··· Material
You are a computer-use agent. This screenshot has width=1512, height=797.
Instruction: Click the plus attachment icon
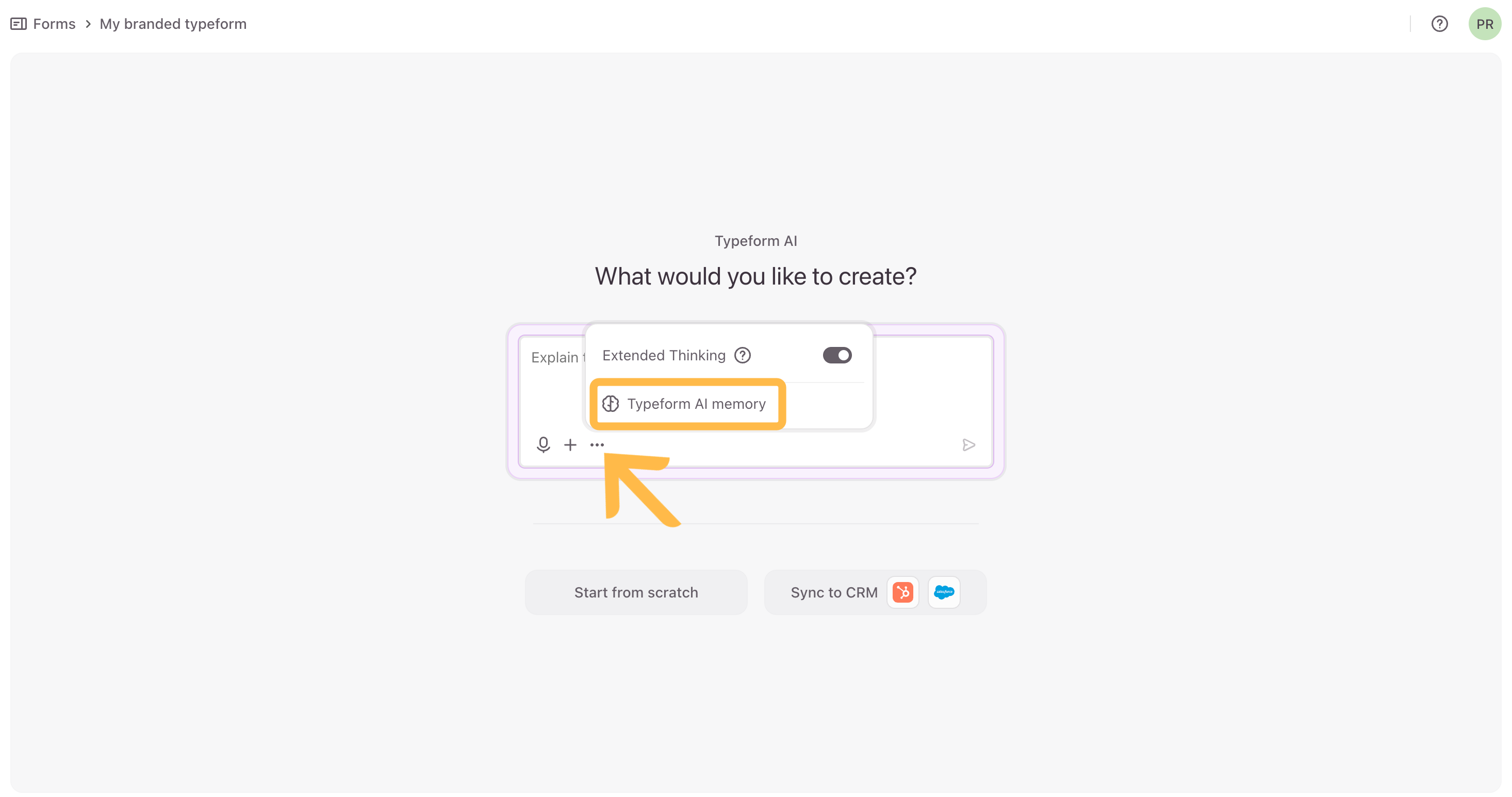(x=570, y=445)
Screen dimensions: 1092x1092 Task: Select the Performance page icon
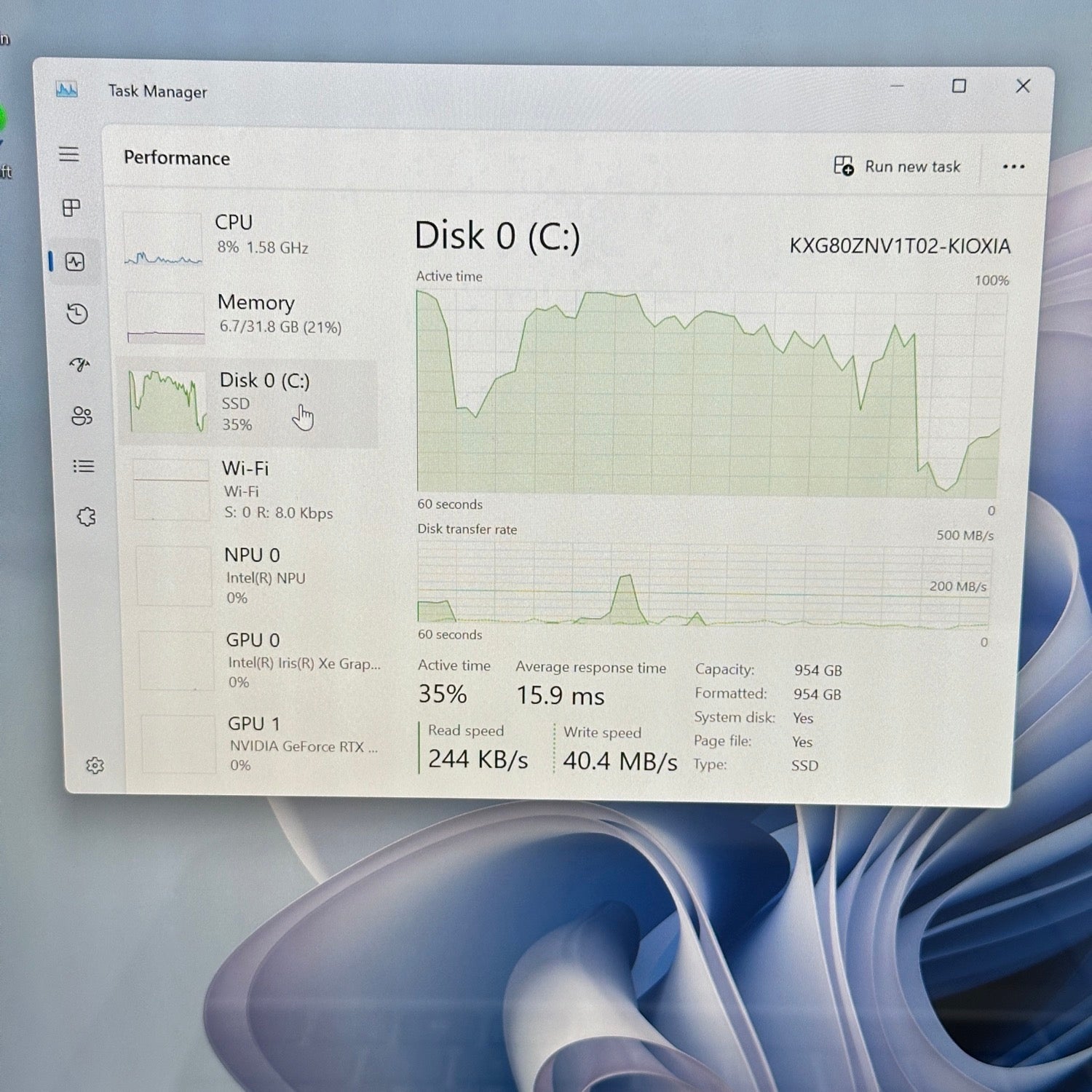tap(75, 262)
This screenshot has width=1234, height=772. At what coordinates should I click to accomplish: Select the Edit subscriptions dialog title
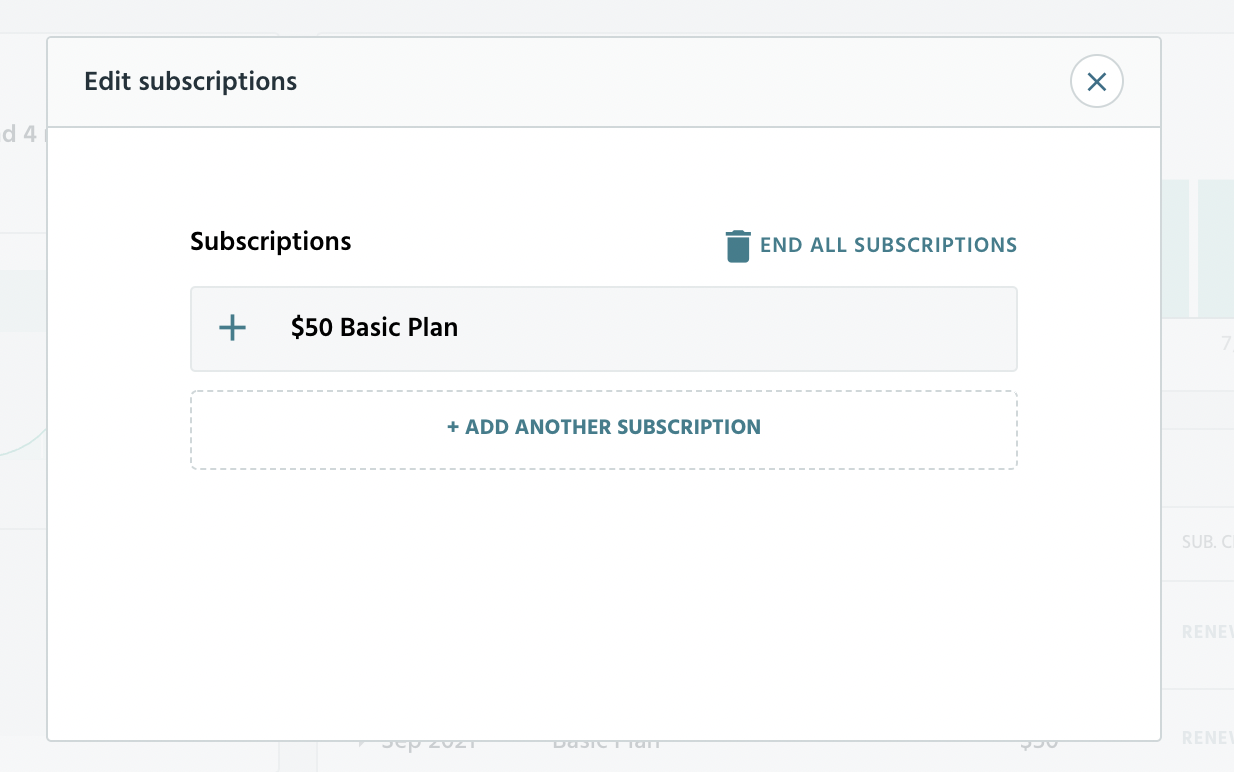[x=190, y=81]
······
Work required -
Extract every text line from all the entries above and reproduce each one verbatim. Leave the pictures out of your answer.

Solution to this task -
You are a computer-use agent. This screenshot has width=1512, height=797.
Instruction: Click the plus attachment icon
(x=570, y=445)
Screen dimensions: 1092x1092 Task: Select the Performance page icon
tap(75, 262)
This screenshot has width=1234, height=772. At what coordinates should I click to accomplish: Select the Edit subscriptions dialog title
[x=190, y=81]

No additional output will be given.